● **EXERCISE OBJECTIVE**: Pick out all lines of the entries that include the word "computer" and copy them.

============================================================

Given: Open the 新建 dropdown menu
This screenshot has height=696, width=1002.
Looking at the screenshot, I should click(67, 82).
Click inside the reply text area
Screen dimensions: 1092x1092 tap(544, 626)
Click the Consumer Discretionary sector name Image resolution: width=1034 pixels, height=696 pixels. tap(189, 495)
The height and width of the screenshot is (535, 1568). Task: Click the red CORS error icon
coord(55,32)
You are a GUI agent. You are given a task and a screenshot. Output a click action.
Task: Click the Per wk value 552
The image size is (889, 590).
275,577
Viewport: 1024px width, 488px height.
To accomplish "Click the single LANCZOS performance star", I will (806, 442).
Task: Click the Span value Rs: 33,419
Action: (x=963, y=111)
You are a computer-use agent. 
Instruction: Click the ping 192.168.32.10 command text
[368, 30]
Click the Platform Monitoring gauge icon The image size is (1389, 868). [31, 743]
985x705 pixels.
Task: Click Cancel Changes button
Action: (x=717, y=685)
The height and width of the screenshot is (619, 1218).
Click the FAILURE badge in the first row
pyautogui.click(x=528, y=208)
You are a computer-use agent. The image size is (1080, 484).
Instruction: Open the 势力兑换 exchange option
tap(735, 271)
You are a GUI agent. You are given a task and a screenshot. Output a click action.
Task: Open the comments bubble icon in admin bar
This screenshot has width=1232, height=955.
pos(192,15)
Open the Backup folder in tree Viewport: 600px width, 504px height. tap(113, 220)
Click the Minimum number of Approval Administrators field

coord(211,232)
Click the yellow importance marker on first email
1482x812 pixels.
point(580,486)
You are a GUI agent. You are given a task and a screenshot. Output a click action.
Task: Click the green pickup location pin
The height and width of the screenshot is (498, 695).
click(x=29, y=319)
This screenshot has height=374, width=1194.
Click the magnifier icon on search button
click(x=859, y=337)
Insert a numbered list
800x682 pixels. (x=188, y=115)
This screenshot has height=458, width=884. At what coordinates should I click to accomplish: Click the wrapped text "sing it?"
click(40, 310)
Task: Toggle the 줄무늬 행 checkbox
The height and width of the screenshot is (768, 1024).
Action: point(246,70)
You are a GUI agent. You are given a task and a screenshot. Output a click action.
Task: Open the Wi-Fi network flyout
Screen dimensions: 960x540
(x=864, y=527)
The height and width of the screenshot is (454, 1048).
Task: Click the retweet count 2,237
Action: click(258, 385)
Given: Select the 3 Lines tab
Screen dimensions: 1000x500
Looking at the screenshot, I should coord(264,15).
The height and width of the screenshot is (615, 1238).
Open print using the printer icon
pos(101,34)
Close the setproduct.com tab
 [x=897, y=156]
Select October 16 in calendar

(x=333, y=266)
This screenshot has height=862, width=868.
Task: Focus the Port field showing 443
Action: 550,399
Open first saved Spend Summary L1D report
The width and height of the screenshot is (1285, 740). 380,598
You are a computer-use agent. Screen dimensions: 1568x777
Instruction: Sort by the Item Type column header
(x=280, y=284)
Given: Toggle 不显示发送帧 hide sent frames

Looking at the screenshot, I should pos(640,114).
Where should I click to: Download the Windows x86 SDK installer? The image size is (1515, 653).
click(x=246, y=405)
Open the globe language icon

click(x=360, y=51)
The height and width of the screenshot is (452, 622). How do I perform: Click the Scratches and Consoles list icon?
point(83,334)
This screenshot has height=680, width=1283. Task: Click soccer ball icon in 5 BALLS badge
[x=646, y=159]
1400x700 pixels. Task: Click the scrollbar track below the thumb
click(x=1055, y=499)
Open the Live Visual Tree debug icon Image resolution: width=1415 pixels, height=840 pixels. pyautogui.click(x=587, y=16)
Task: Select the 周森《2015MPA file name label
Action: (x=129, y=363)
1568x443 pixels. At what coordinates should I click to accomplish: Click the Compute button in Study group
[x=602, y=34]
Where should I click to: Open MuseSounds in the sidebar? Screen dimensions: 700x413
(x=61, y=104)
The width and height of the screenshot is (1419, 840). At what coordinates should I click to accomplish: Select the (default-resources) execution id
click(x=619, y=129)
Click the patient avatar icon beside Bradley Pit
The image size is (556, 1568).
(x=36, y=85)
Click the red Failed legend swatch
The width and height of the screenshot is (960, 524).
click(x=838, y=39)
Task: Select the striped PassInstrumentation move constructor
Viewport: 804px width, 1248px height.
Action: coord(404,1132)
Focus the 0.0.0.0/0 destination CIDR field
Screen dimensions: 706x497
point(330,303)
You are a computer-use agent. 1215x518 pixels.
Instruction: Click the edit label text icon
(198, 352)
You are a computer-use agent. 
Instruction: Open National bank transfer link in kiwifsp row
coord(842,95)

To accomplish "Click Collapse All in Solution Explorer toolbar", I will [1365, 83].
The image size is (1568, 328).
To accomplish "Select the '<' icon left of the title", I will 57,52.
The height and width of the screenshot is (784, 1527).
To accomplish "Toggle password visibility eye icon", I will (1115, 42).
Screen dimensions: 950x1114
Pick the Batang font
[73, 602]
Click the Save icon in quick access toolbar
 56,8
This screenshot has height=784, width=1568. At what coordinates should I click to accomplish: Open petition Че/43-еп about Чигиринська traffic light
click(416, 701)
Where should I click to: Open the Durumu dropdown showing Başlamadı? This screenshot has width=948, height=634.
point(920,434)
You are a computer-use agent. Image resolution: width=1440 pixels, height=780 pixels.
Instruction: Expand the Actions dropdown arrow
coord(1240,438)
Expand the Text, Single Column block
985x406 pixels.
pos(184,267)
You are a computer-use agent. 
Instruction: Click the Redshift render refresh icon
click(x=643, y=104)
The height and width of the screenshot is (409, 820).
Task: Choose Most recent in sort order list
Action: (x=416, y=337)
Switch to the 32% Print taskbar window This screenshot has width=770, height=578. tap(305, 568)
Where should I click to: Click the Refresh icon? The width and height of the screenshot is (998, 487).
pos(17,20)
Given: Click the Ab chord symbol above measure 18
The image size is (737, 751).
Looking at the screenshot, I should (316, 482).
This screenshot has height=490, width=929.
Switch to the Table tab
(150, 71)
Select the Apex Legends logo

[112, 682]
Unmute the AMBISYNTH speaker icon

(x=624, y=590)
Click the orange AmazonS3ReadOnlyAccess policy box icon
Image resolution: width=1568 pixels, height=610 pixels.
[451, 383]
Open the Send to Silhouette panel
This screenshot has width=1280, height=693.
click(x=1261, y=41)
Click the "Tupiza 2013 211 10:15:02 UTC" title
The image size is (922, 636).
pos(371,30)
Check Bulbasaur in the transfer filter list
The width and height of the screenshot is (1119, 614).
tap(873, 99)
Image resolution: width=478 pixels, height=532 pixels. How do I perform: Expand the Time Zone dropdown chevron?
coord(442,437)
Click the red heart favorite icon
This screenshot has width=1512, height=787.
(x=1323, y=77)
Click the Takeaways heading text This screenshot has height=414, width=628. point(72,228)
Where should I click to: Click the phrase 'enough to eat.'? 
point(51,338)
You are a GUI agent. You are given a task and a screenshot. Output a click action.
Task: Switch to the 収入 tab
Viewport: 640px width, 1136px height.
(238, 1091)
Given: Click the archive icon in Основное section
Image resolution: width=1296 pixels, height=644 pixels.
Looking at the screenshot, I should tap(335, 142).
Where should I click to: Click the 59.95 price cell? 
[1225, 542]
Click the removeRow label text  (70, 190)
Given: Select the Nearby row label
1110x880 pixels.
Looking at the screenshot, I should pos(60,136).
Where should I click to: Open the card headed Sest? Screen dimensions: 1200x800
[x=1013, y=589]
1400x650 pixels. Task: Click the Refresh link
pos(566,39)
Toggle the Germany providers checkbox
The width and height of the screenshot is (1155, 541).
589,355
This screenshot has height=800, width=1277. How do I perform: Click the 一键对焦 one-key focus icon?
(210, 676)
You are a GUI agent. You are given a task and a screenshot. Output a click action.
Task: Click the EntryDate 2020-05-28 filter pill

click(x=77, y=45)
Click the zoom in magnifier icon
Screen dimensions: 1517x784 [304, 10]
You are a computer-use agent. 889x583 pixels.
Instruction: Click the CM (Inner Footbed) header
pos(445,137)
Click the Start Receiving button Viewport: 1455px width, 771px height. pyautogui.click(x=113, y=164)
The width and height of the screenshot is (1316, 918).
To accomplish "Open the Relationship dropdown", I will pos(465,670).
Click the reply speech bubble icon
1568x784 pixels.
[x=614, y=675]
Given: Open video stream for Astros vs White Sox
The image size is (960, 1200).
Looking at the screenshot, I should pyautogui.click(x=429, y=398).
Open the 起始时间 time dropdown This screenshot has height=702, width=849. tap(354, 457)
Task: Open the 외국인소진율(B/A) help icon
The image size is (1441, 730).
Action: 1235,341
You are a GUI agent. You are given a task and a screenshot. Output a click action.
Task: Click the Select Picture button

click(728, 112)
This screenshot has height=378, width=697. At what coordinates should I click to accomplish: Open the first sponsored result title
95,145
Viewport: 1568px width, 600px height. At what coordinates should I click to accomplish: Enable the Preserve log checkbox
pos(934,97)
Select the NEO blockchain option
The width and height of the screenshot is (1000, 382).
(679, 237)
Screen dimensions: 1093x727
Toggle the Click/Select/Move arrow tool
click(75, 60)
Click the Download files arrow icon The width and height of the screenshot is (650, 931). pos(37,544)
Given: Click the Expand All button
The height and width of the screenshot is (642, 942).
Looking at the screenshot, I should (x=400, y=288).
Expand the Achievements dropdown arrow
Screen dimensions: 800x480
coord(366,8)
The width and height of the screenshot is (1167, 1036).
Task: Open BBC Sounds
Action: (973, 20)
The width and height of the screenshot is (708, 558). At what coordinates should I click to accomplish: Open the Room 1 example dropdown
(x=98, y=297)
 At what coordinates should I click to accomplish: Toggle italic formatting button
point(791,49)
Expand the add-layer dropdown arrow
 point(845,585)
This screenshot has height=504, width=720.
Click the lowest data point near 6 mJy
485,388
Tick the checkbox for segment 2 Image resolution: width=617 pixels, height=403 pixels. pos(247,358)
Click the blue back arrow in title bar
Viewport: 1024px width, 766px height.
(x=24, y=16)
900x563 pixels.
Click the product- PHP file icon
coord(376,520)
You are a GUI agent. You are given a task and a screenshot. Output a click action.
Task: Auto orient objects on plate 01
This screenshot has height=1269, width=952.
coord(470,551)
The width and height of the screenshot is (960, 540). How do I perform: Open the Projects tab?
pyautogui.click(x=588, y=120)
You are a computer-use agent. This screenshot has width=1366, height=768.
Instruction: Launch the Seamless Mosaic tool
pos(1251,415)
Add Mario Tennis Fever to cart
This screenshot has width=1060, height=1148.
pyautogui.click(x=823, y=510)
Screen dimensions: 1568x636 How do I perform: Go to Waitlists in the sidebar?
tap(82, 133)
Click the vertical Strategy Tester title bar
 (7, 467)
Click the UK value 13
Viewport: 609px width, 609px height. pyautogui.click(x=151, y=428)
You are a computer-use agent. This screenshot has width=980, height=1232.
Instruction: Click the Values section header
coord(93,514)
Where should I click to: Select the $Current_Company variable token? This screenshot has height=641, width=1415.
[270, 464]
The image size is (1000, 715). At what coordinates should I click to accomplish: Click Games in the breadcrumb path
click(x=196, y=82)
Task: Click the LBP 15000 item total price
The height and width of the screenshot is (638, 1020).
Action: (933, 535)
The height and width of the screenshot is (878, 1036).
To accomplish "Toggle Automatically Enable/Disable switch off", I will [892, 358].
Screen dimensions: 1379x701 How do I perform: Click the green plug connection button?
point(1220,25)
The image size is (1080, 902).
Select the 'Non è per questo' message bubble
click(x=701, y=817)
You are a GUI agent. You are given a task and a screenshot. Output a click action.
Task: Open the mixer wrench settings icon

============================================================

● **EXERCISE OUTPUT**:
You are a computer-use agent. 
You are a computer-use agent. The image size is (1080, 484).
You are a computer-use agent. Screen dimensions: 1568x777
You are a computer-use agent. 1215x518 pixels.
You are a computer-use agent. 
You are a computer-use agent. Image resolution: width=1440 pixels, height=780 pixels.
You are a computer-use agent. 
You are a computer-use agent. 889x583 pixels.
You are a computer-use agent. This screenshot has width=1366, height=768.
You are a computer-use agent. This screenshot has width=980, height=1232.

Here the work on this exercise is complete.